# EXERCISE BRIEF
The answer must consist only of the lines from the line with "Task: Open Notifications & actions settings" to the line with "Log out using the Sair button", both included, exactly as they stand below.

# TASK DATA
•••
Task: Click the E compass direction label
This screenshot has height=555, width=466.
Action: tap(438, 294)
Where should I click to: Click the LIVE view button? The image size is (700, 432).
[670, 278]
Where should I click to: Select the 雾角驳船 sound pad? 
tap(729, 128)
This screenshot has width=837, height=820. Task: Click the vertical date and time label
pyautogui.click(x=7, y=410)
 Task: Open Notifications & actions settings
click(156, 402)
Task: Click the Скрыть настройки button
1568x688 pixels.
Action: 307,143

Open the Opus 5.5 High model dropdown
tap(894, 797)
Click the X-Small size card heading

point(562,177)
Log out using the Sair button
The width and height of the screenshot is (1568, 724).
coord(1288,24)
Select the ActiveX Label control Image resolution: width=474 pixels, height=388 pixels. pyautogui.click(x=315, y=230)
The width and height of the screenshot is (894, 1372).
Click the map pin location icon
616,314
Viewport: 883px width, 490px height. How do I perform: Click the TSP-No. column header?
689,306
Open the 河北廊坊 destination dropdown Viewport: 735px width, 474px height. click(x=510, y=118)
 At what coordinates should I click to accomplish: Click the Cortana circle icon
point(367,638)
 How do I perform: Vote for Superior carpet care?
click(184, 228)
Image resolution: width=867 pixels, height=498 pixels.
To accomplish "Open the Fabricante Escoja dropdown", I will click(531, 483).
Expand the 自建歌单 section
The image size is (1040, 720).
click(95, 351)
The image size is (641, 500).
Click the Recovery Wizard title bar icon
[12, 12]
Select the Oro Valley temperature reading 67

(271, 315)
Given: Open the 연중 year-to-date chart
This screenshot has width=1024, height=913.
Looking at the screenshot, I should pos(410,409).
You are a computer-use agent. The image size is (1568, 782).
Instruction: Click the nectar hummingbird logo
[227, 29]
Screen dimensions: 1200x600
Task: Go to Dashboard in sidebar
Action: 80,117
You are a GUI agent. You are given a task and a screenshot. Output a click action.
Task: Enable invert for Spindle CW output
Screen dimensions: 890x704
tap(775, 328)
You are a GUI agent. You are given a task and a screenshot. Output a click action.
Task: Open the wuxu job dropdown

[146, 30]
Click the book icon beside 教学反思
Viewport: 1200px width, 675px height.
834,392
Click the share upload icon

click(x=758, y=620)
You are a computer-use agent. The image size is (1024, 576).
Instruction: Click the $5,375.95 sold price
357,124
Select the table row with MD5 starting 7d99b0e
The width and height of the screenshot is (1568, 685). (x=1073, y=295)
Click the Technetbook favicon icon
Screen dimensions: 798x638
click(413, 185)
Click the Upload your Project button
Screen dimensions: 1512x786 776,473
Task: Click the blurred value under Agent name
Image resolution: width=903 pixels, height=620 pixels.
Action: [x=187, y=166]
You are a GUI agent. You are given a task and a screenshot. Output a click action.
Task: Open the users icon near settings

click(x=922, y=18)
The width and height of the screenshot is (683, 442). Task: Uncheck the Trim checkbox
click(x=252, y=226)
•••
# FINISHED EXERCISE
 Task: Open Notifications & actions settings
click(156, 402)
Task: Click the Скрыть настройки button
1568x688 pixels.
Action: 307,143

Open the Opus 5.5 High model dropdown
tap(894, 797)
Click the X-Small size card heading

point(562,177)
Log out using the Sair button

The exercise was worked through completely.